"Make sure you keep your hands up and place your license and registration on the roof of the car if you get pulled over by the cops"
"Hang onto your receipt in case you get accused of stealing"
"No matter what happens - comply"
These are some of the many words of caution that Black parents communicate with their children - some call it "The Talk". It's a conversation that every Black child has experienced at some point, and is crucial for the safety and wellbeing of Black children everyday.
In recent years, conversations about transgenerational trauma have become more prevalent in the mainstream media following the influx of support for Black lives and the Black Lives Matter movement in 2020.
As described by, Myrna Lashley, an assistant professor in the department of psychology at McGill University in Montreal, “Intergenerational trauma is trauma that is passed down. The pain and the angst and the hurt and the fear and…. the sense of inferiority that has been imposed on you.”
Based on the lived experiences of Black parents, it is their duty to equip their Black children with the realities of being Black in our society. This comes with a heavy toll on mental health, especially for young and vulnerable Black youth. Whether it's feelings of inferiority, or fear for judgment amongst one's non-Black peers, the passing of racial trauma is an inevitable aspect of the Black experience.
The need to constantly remind Black children about the realities of the way society treats them from both an interpersonal and institutional level is a "traumatizing experience for both the child and the parent," as described by Lashley.

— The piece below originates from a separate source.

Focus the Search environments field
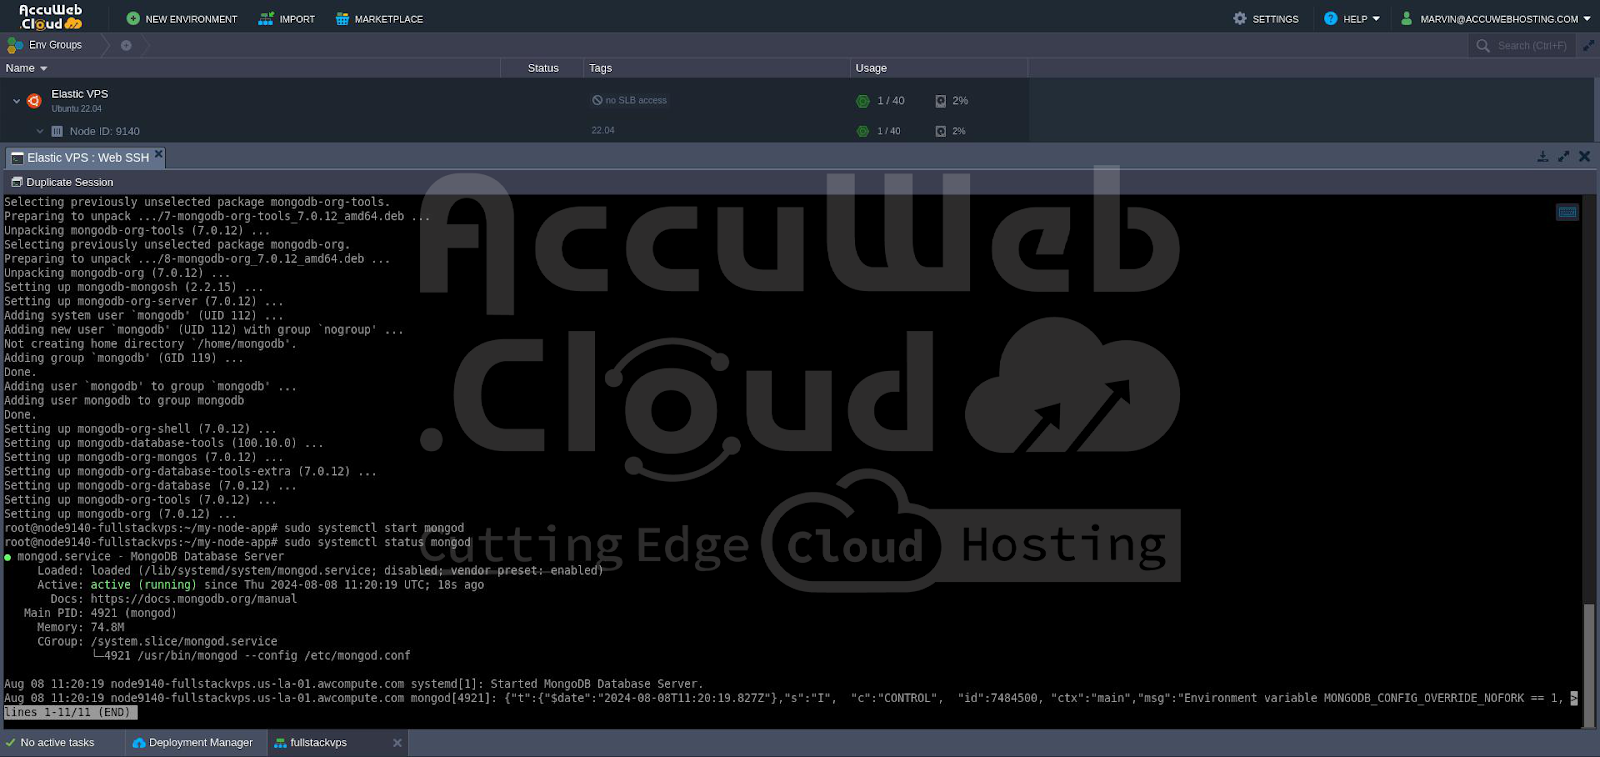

Black parents have a responsibility to equip their children for a world in a which they're already 10 steps behind due to the colour of their skin, because if they don't, who will? Who is going to prepare a Black child for potential mistreatment and judgement?
A study published in the Journal of Personality and Social Psychology interviewed "264 mostly white, female college students and found that they tended to perceive black children ages 10 and older as "significantly less innocent" than their white counterparts." If Black children at age 10 are perceived as less innocent than white children, what does this indicate about the realities Black children will face throughout their lives? Whether it's being falsely accused for something they didn't do, or receiving a false judgement of their character, Black youth have internalized decades of intergenerational trauma, and these biases can have adverse impacts on Black lives.
From vulnerable Black youth growing up and feeling ridiculed by non-Black peers for their unique hair texture, to visiting beauty stores that don't carry their shade, Black humans are constantly reminded of their mistreatment by society.
When one feels pain, we must look for healing. So how do we heal from intergenerational trauma?
Black Women in Motion is a Toronto-based, youth-led organization that empowers and supports the advancement of Black womxn and survivors of sexual violence, taking steps to heal intergenerational trauma experience by Black womxn. BWIM works within an anti-racist, intersectional feminist, trauma-informed and survivor-centred framework to create culturally-relevant content, educational tools, healing spaces and economic opportunities for Black womxn.
Organizations like BWIM play a crucial role in the healing process, which encourages Black communities to thrive.